Prioritizing the threats helps the security team to then prioritize the measures they’re going to take in mitigating the threats.

Identifying Threats

Ultimately, threat modeling is designed to help identify real-world threats to a particular application and to seal those cracks as effectively as possible. Aner enhances the Microsoft model, however, by also applying these threat modeling techniques to the software development process itself, helping to lock down areas where the workflow between distributed, loosely connected teams of developers could be compromised by an attacker, for example.

Ideally, threat modeling should be used in conjunction with other software protection techniques, Aner argues. “It’s really defense in depth, layering as many approaches together as you can and having an efficient delivery cycle”, he says, explaining that developer education and awareness play an important part. Security reviewers should also apply proper code testing processes, including both automatic and manual ones.

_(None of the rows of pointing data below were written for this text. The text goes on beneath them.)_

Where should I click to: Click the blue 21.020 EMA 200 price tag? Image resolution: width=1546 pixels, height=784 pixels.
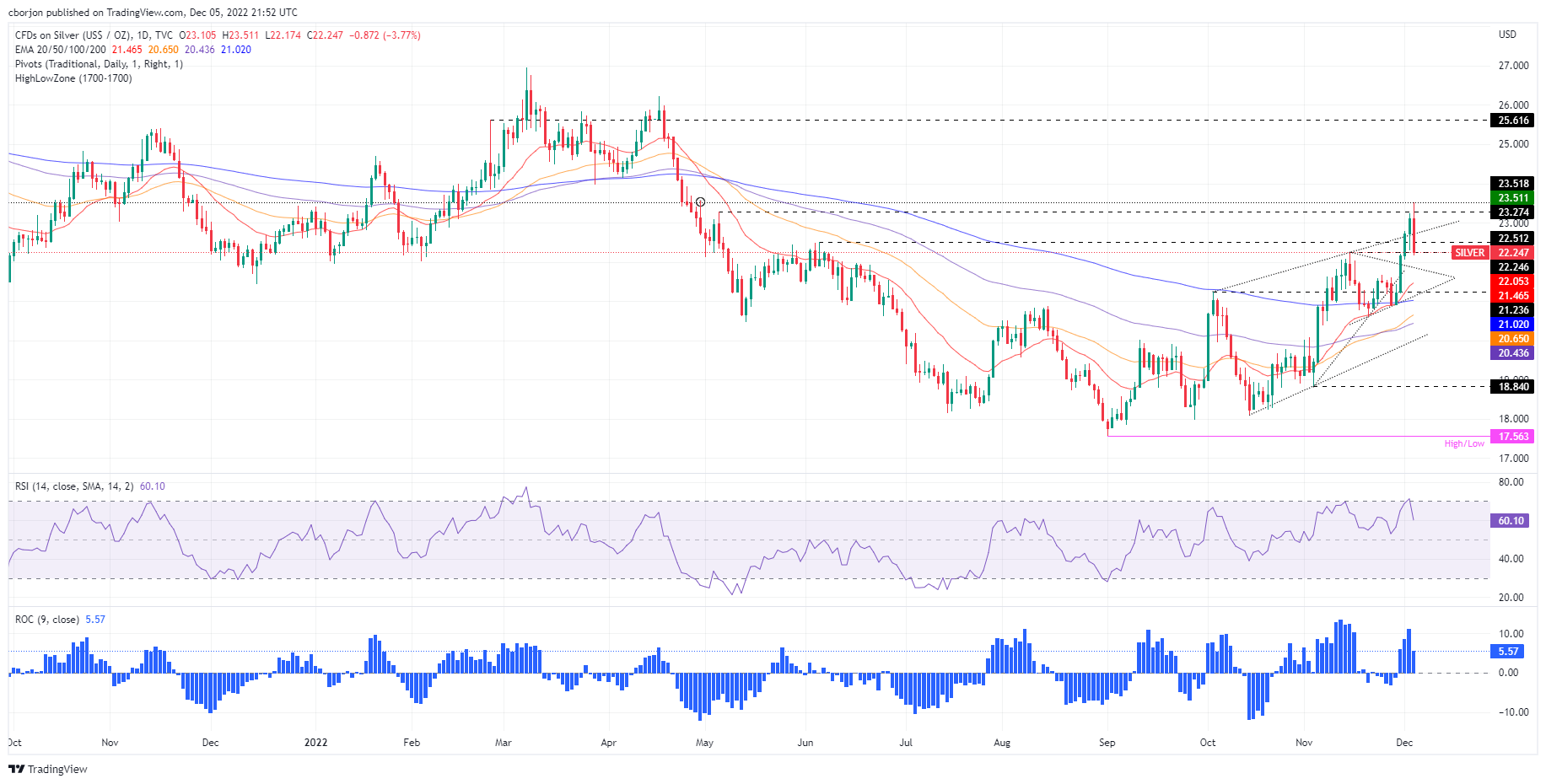(x=1512, y=325)
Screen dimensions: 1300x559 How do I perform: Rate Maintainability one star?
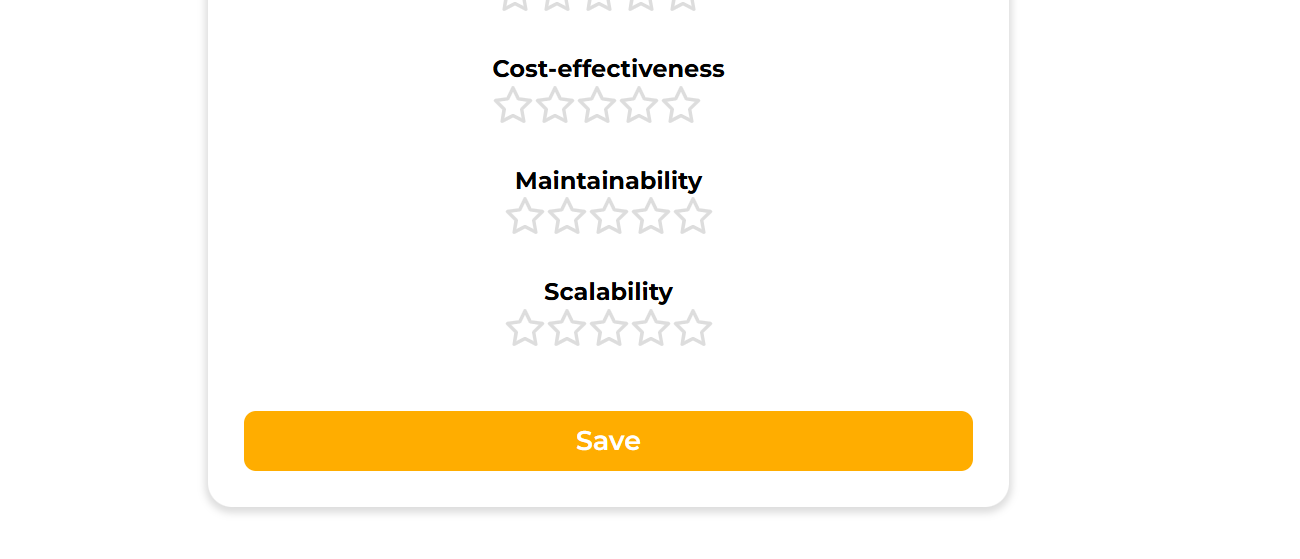[x=524, y=216]
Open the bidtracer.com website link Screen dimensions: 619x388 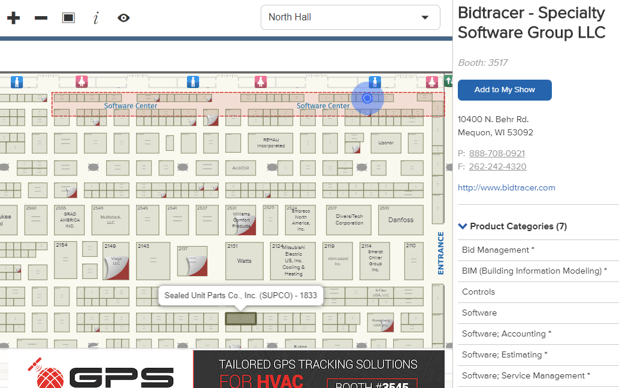pos(506,188)
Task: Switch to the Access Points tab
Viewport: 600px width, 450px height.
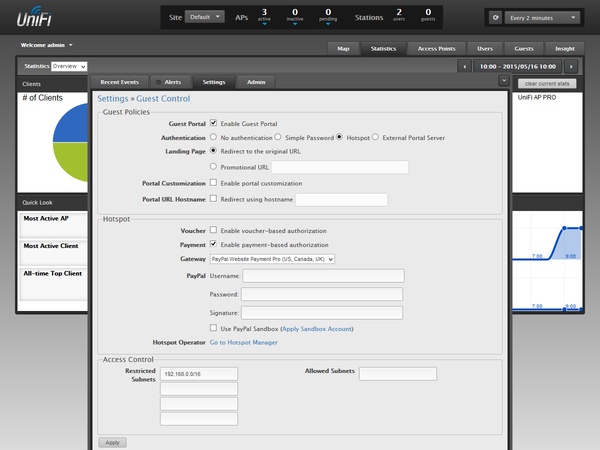Action: point(435,47)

They should incorporate effective regression testing into their procedures, to check the effectiveness of existing code in addition to new functionality.

"If you have good programers, they should be security trained and aware, and have the ability to find security bugs"
Yoav Aner, Testuff

“If you follow this process through, you can also augment it with penetration testing”, Aner asserts. This enables professional ethical hackers to have a real-world crack at compromising the software, which provides yet another layer of protection.

Collabnet, a company that sells tools and services to manage distributed software development teams using a central server, also believes that process is king when it comes to secure crowdsourced software development. Guy Marion, VP and general manager of the firm’s Codesion Cloud Services business unit says that the company’s centralized development platform lets project managers check that distant developers have adhered to coding standards defined by an organization. “You can have code checks incorporated into the workflow of the organization, and incorporate a hierarchical quality assurance sign-off”, he says.

Legalities

This process may not help when it comes to evaluating the provenance of code, however. The line between open-source and commercial software has blurred during the past few years, with many commercial firms relying on open-source code as part of their own products. How do you ensure that the code people have contributed to a project that is theirs to use, and that inclusion in the final software doesn’t violate any license agreements?

“It’s going to be nigh-on impossible”, says Michael Westmacott, a committee member of the British Computer Society’s Information Security Specialist Group. “You can run code through an obsfucator and change the variable names, or take a chunk of code and re-factor it. It will be difficult to ever tell whether your code has been stolen from somewhere.”

"You can have code checks incorporated into the workflow of the organization, and incorporate a hierarchical quality assurance sign-off"
Guy Marion, Collabnet

TopCoder, a software development service that mixes some elements of both crowdsourcing and traditional outsourcing, concentrates on process as a means of weeding out some of the worst of these risks, while still capitalizing on the power of the crowd. The company takes software development projects from customers, and then runs competitions among third-party developers to create the best code.

“We break up code into modules, so it isn’t like you can just take some open-source code and work it into a competition”, says Ira Heffan, general counsel for TopCoder, explaining how it avoids the misappropriation of existing code among its developer base. “We ask for something specific that gets designed along the way. So if there’s a bunch of extra code, it would fail.”

Given the need for cheap code, written or assembled quickly for a fast time-to-market, it is unlikely that crowdsourced application development will go away anytime soon. Hopefully, however, as companies continue to recognize the importance of software security, processes will improve and future reports from the likes of Coverity will show a marked improvement in code governance. As it is, the state of open-source security has stayed the same for the past few years, Coverity concludes – which makes it a digital time-bomb just waiting to go off.